Mathematical models that represent the diffusion of an
infectious disease in a population have been around for a long
time. We can broadly group these models into two categories:
system dynamic mathematical models and simulation models.
Daniel Bernoulli developed the first mathematical epidemiological
model in 1766 to study smallpox mortalities [1]. Bernoulli divided
the population into two groups, the susceptibles (those who have
not been infected yet) and the immunes (those who have been
immunized after one infection), and then defined the mathematical
equations to represent the transition rate of individuals from the
susceptible to the immune group. In the late 1920s, Kermack and
McKendrick introduced the Susceptible-Infected-Recover (SIR)
model [2], which is the foundation of many other epidemiological
models used today. The SIR model assumes that individuals go
through three sequential states: susceptible (S) to the disease,
infected (I), and then either recovered (R) or died (Figure 1). In the
SIR model, the transition rate ß at which the susceptible individuals
become infected is proportional to the number of their contacts
with infected individuals, and the transition rate y from infected to
recovered depends on the attributes of the disease. This notion of
contact among individuals makes the SIR model a good candidate
to analyze the spread of viruses such as COVID-19.

-=-=-=-=-

◆ TASK SET:
1. According to the passage on epidemiological models, in what year did Daniel Bernoulli develop the first mathematical epidemiological model?
2. Continue the passage on epidemiological models from its last sentence.
The data that follows comes from a separate source.

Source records
-=-=-=-=-

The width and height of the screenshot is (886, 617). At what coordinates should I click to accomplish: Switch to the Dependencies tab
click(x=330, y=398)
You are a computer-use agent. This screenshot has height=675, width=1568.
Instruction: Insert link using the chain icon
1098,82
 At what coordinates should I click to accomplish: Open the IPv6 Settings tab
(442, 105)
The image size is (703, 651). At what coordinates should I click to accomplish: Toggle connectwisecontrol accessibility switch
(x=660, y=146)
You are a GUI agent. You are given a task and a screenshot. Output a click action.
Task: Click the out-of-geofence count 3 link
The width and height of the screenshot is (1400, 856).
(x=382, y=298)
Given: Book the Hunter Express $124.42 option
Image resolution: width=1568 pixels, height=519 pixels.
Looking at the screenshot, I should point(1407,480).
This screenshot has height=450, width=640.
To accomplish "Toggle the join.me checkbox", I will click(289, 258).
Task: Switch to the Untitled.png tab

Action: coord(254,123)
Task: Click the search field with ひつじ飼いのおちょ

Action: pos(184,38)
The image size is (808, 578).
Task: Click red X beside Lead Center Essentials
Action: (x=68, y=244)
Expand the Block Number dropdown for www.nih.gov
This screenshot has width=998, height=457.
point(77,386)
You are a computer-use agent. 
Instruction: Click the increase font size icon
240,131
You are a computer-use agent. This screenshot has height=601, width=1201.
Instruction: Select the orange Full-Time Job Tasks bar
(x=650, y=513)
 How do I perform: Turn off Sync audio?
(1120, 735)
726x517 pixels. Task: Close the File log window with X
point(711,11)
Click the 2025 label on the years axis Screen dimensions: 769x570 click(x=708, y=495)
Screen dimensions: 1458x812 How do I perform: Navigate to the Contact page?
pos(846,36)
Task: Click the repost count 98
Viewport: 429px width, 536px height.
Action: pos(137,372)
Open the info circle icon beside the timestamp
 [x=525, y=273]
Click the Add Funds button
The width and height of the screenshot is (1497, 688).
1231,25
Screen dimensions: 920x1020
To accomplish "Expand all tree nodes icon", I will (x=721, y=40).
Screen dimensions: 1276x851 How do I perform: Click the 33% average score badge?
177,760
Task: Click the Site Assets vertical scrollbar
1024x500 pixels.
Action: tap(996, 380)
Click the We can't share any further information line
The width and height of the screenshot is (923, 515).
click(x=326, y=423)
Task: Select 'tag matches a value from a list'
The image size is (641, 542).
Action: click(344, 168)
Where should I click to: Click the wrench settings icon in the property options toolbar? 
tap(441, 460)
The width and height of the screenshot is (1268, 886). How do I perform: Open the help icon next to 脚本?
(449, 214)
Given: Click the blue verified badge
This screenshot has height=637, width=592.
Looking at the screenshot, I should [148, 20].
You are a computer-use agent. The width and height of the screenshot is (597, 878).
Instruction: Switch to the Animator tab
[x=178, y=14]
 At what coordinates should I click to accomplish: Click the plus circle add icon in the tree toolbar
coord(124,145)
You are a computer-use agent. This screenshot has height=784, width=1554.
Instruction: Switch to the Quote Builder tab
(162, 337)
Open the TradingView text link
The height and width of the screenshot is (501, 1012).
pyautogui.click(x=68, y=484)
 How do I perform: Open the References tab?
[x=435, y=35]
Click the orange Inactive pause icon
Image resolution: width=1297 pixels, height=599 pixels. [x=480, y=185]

-=-=-=-=-

◆ EXERCISE ANSWERS:
1. 1766

2.
Figure 1. The states of the SIR Model

Simulation models aim to replicate the real-world on a
computer using statistical methods to represent how individuals
pass the virus to others. While pure mathematical models are
holistic, simulation models can incorporate many details such as
individuals' actual interactions, population mobility, capacities
of health providers, health conditions of different demographical
groups, etc. The simulation model introduced in this article is an
ABS model,
which represents the state-of-the-art in mathematical epidemiology
today [3].

Agent-Based Simulation Models
In computer science, an agent is an autonomous computing unit
that receives input from its environment, makes semi-intelligent
decisions by processing the input, and takes independent actions
towards achieving its goals. An agent could be as simple as a
thermostat or as complex as an autonomous vehicle. An ABS model
includes thousands of agents residing in a virtual environment.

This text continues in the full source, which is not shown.